INSTRUCTIONS FOR THE TASK —
Exact reproduction of the data is required, with images excluded.

INPUT DATA —
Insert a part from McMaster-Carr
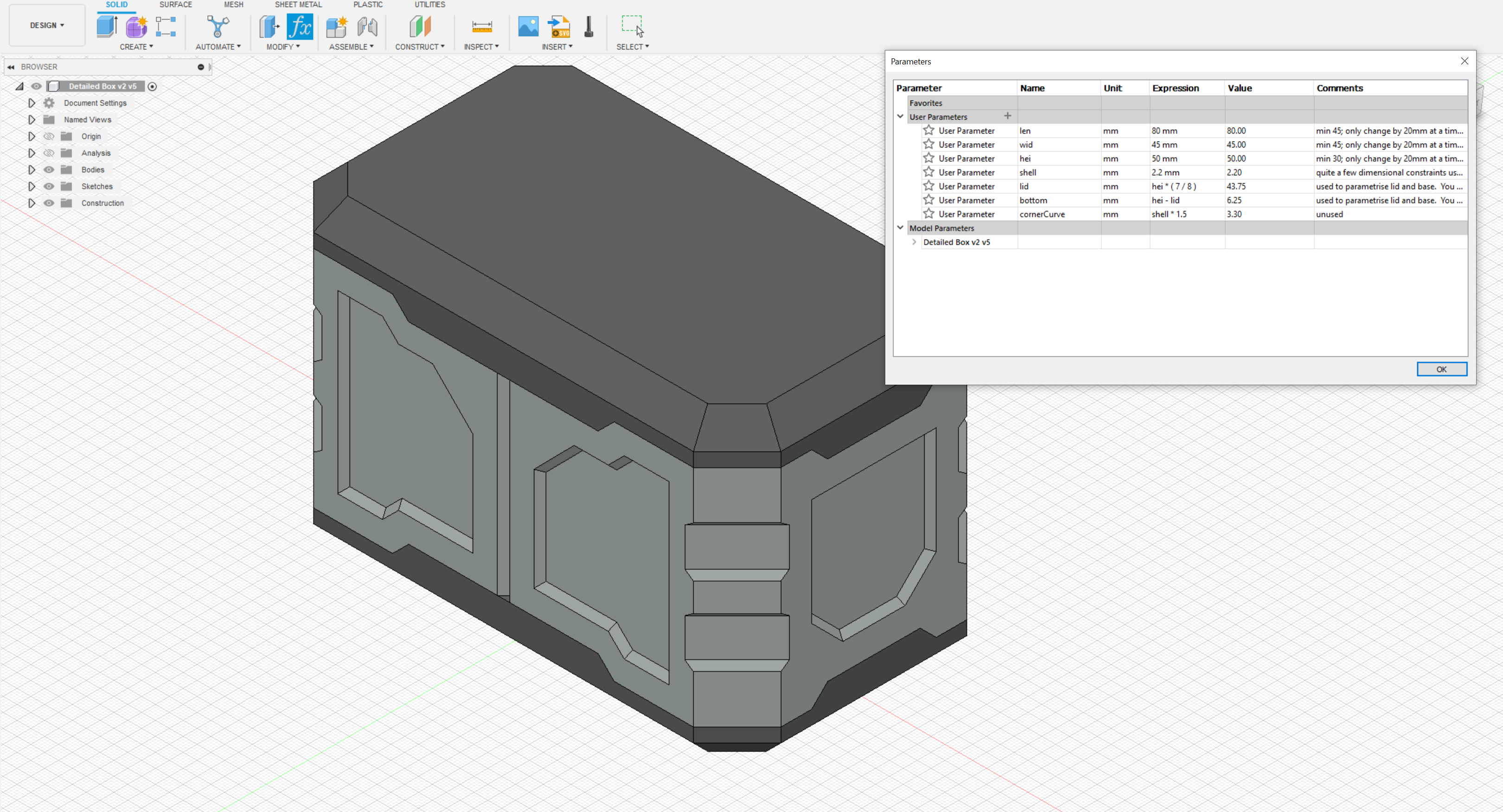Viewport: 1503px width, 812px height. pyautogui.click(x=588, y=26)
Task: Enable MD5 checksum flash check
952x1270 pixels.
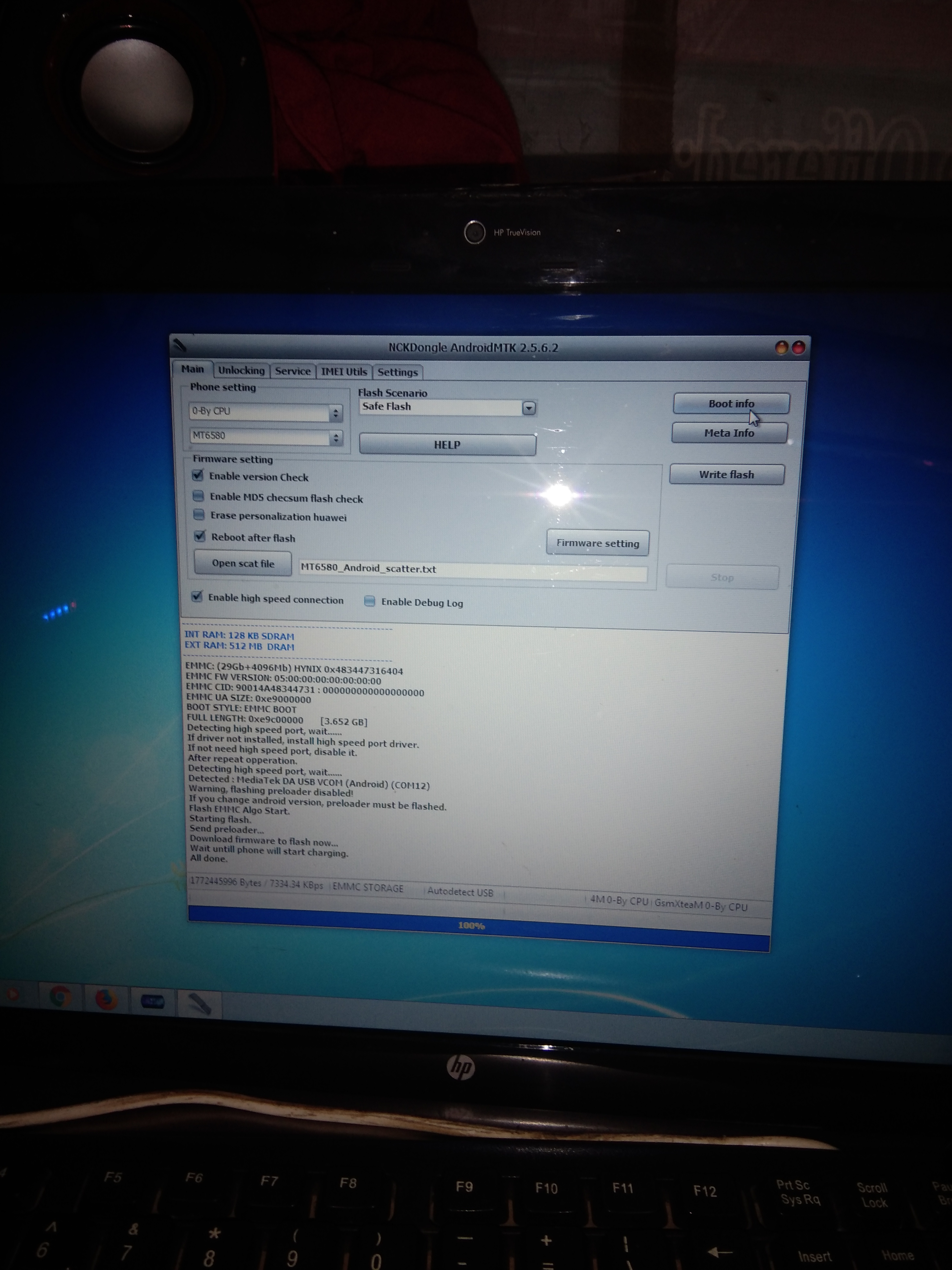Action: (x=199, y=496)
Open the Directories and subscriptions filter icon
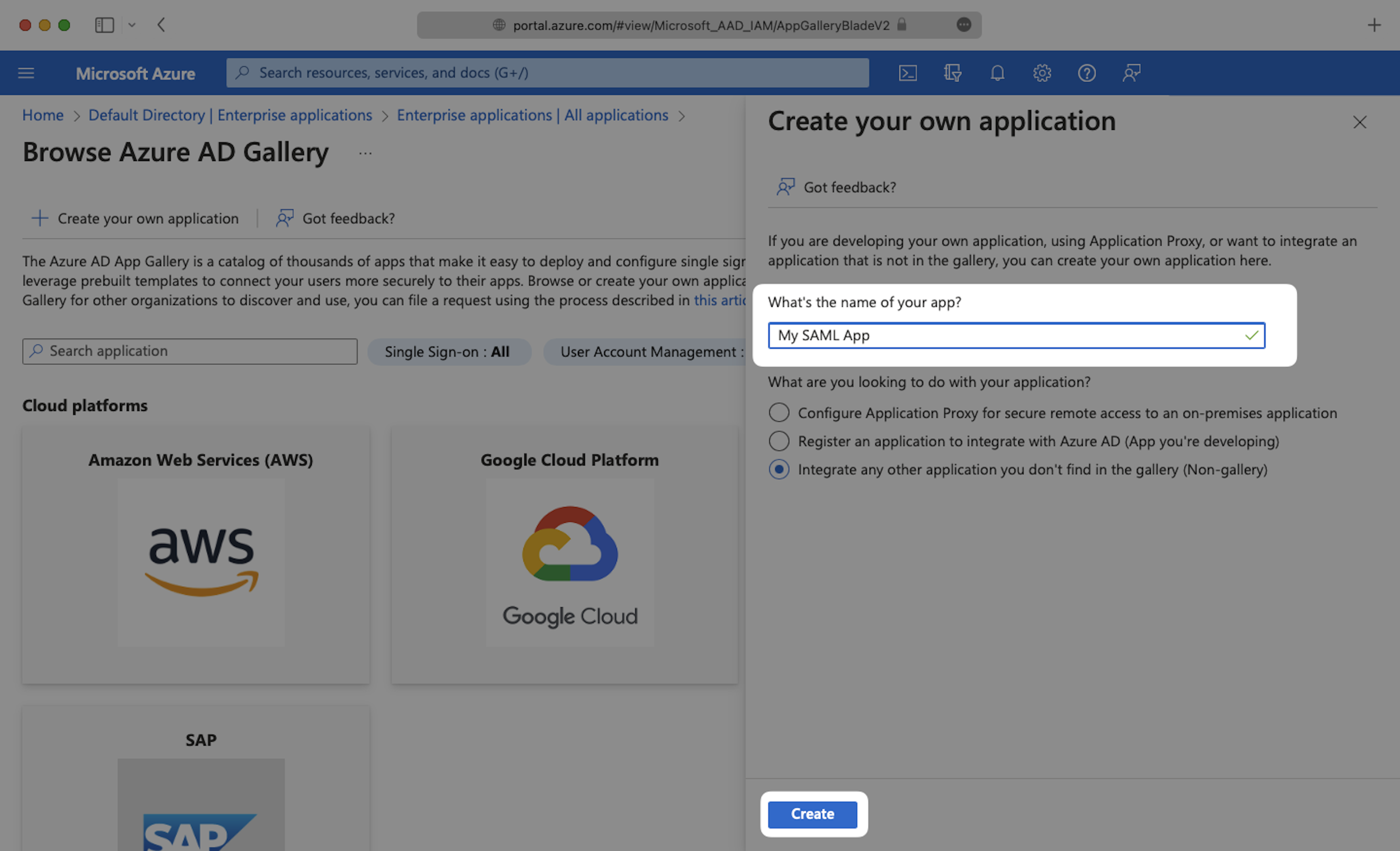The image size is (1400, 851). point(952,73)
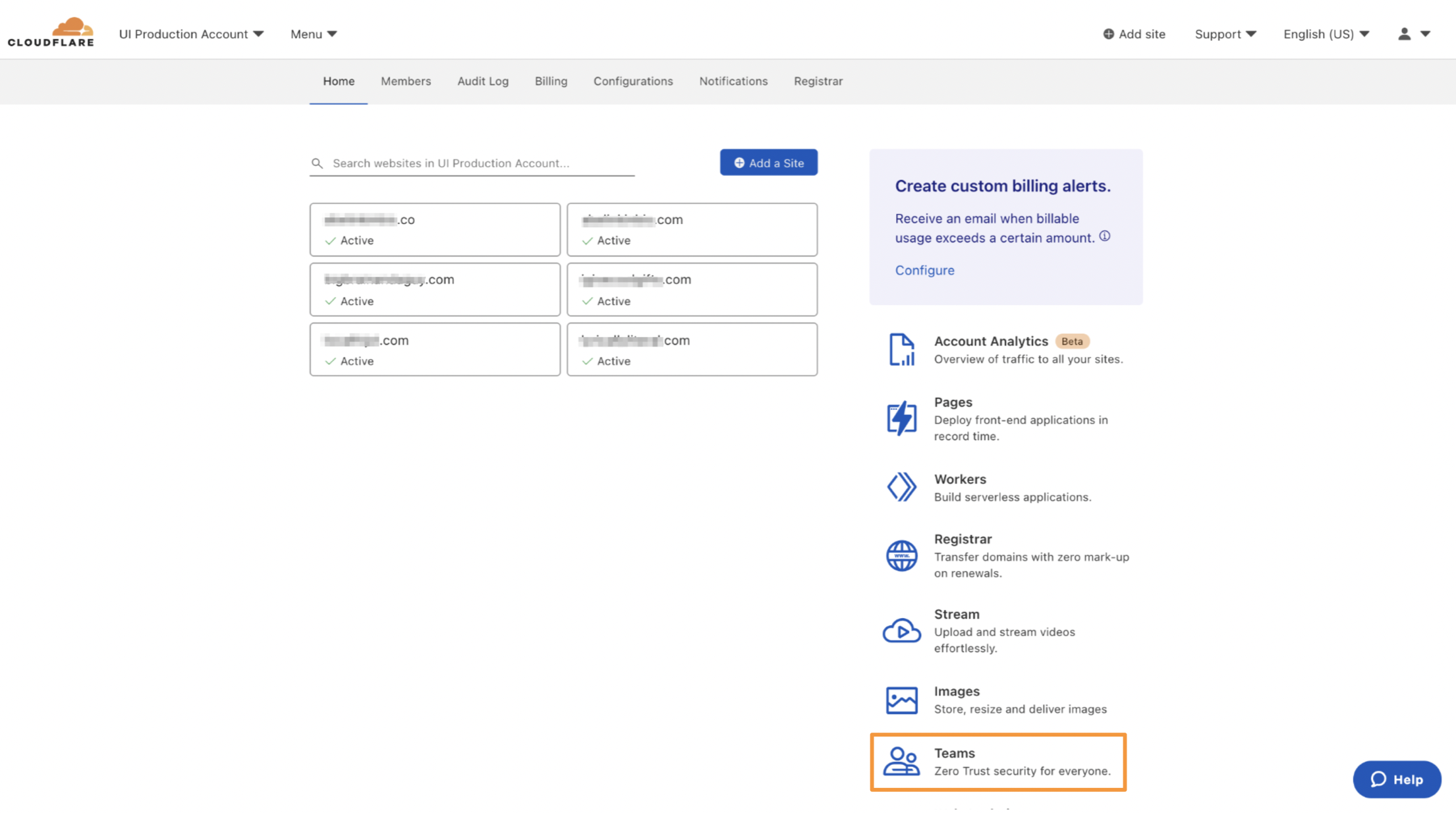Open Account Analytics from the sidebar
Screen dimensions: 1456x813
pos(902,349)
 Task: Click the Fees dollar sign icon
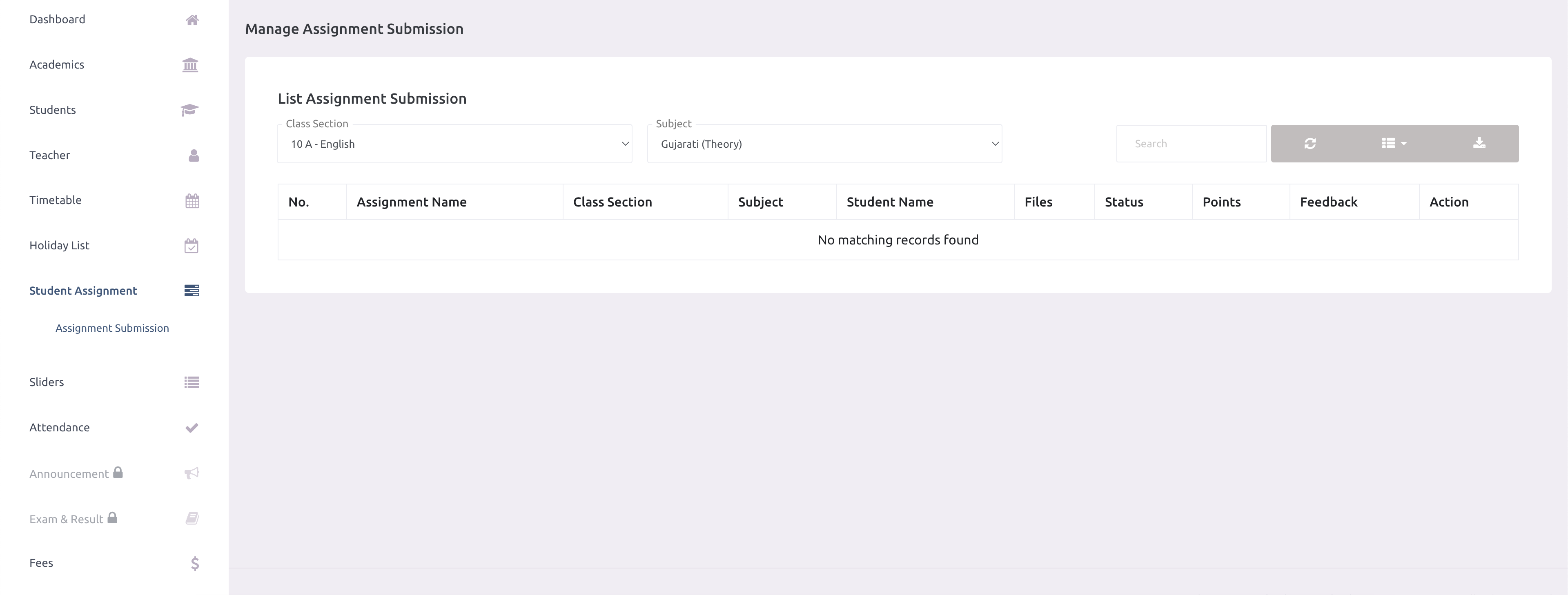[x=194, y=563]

RESPONSE BOX —
Insert a part from McMaster-Carr
Viewport: 1503px width, 812px height. pyautogui.click(x=588, y=26)
Task: Enable MD5 checksum flash check
952x1270 pixels.
Action: (x=199, y=496)
Open the Directories and subscriptions filter icon
The image size is (1400, 851). point(952,73)
Open Account Analytics from the sidebar
Screen dimensions: 1456x813
pos(902,349)
 Task: Click the Fees dollar sign icon
[x=194, y=563]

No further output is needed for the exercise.